1. Field of the Invention
The present invention relates to the field of laser technology, and more particularly to methods for generating high energy, ultra-short laser pulses.
2. Description of Related Art
Chirped pulse amplification (CPA) is very useful for producing ultra short-duration high-intensity pulses for use in high peak power ultra-short pulse laser systems. Material removal with such ultra-short pulses is especially useful for many purposes, as it is almost non-thermal and exerts essentially no pressure on the work surface. CPA increases the energy of an ultra-short laser pulse while avoiding optical amplifier damage. In this technique, the duration of the pulse is increased by first dispersing the ultra-short laser pulse temporally as a function of wavelength (a process called “chirping”) to produce a chirped pulse, then amplifying the chirped pulse, and then recompressing the chirped pulse to significantly shorten its duration. Lengthening the pulse in time (i.e., “stretching” the pulse) reduces the peak power of the pulse and, thus, allows energy to be added to the pulse without reaching a damage threshold of the pulse amplifier and optical components. The amount of pulse amplification that can be achieved is typically proportional to the amount of pulse stretching and subsequent compression. Typically, the greater the amount of stretching and compression, the greater the possible pulse amplification.

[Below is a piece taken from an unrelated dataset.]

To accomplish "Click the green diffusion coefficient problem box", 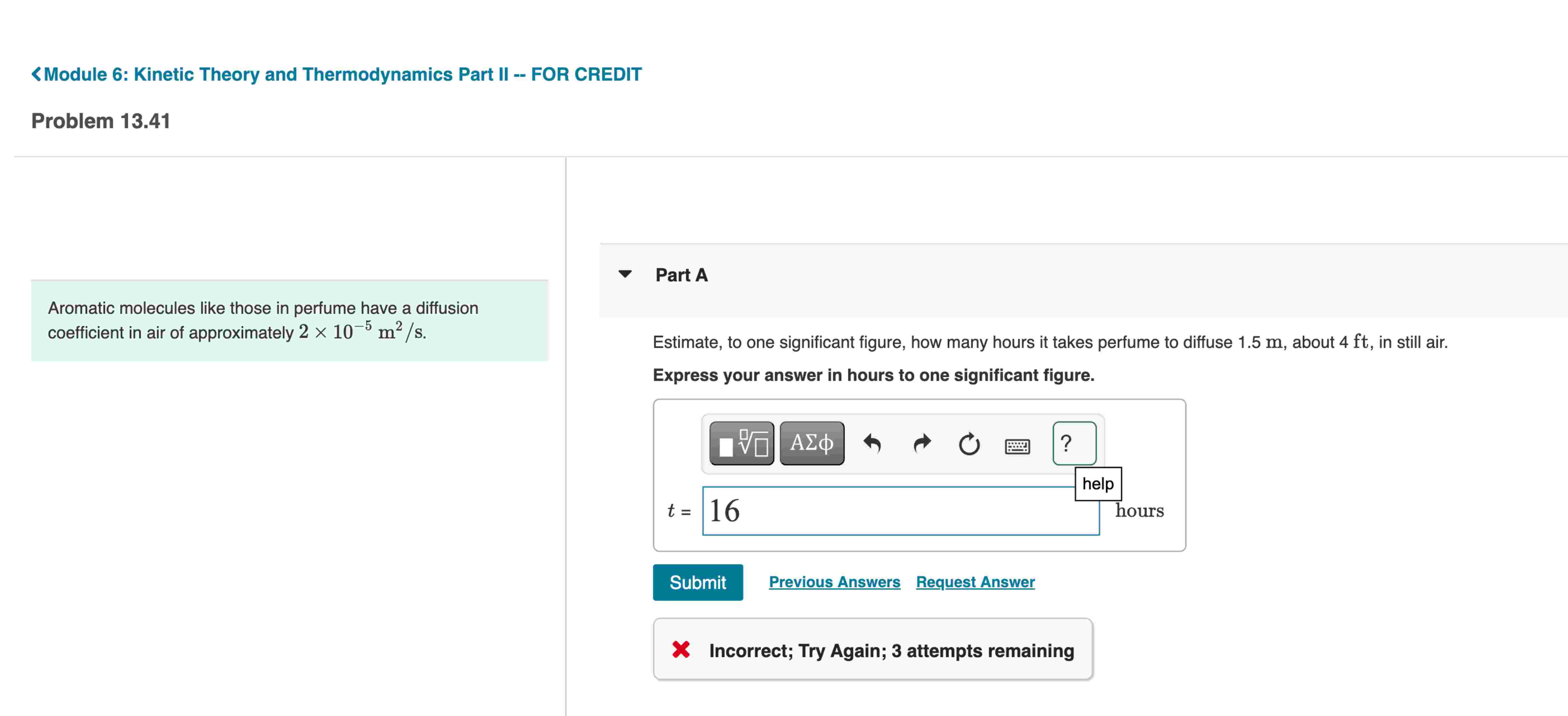I will tap(290, 320).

A fiber Bragg grating may be used for chirping a pulse and recompressing the pulse. However, the amount of stretching or compression by the fiber Bragg grating is substantially fixed by the physical dimensions of the fiber Bragg grating. Thus, various sizes of fiber Bragg gratings are used for chirping and/or compressing pulses. In some fiber Bragg gratings, nominal adjustments to the pulse length may be provided by physically, mechanically, or thermally stretching the optical fiber of the fiber Bragg grating to modify the length of the optical fiber. Unfortunately, the amount of adjustment to the pulse length is relatively small and the optical fiber may suffer damage from the physical stress and strain of the stretching. There is, therefore, a need for improved systems and methods of stretching and compressing optical pulses.

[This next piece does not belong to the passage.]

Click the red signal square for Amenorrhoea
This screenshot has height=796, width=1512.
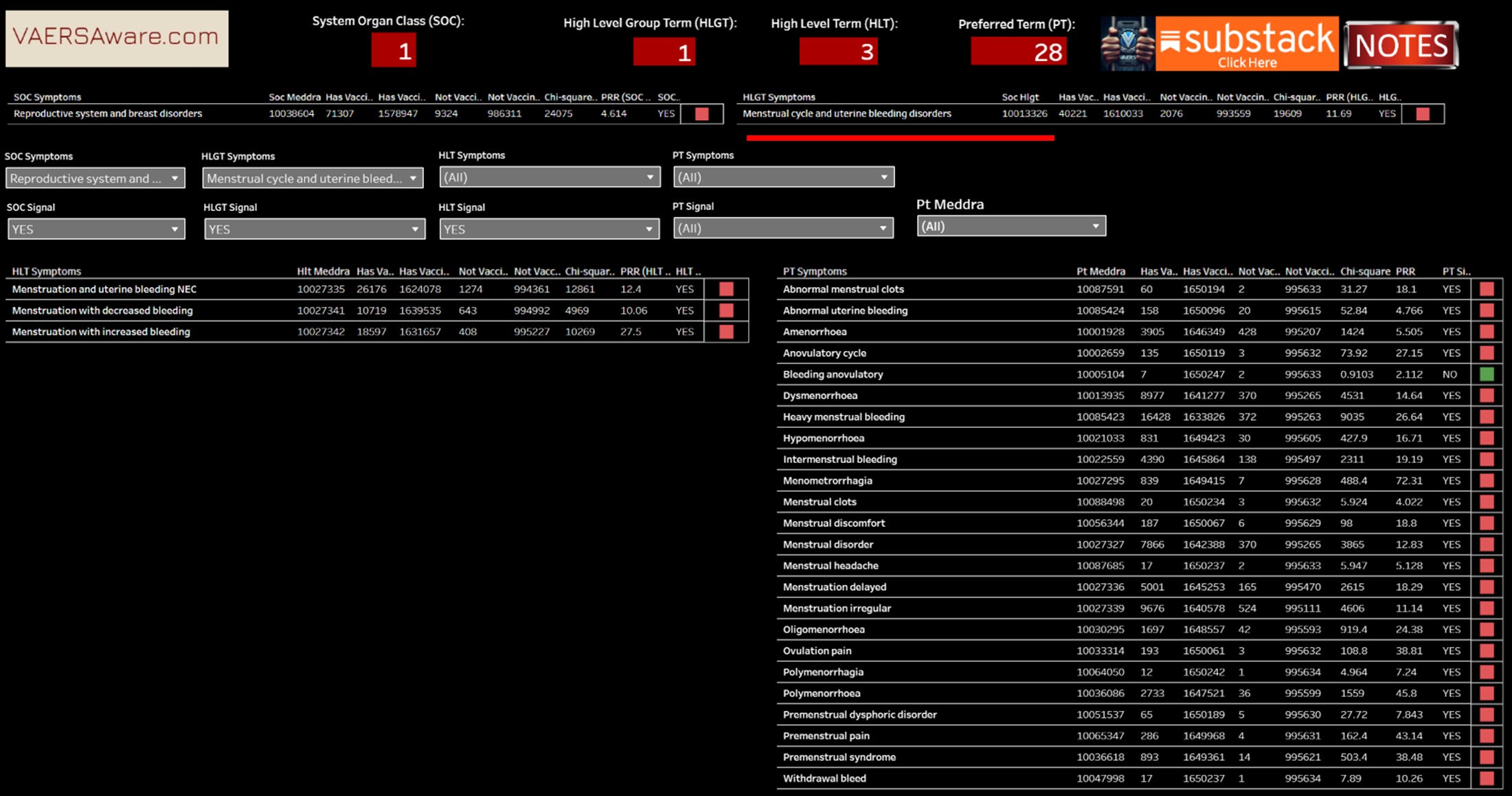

As noted, to bring the amplified pulse back to an ultra-short pulse length, the amplified pulse must be compressed. Typically, compression is done with bulk optical elements involving prism and grating pairs. Pulse-compression techniques of amplified chirped pulses are discussed, for example, in U.S. Pat. No. 5,822,097 by Tournois. Compact grating compressors present high third order dispersion, also referred to as dispersion slope. Such high order dispersion is mismatched to the dispersion parameters of standard fiber stretchers and prevents compression of a pulse below a few picoseconds.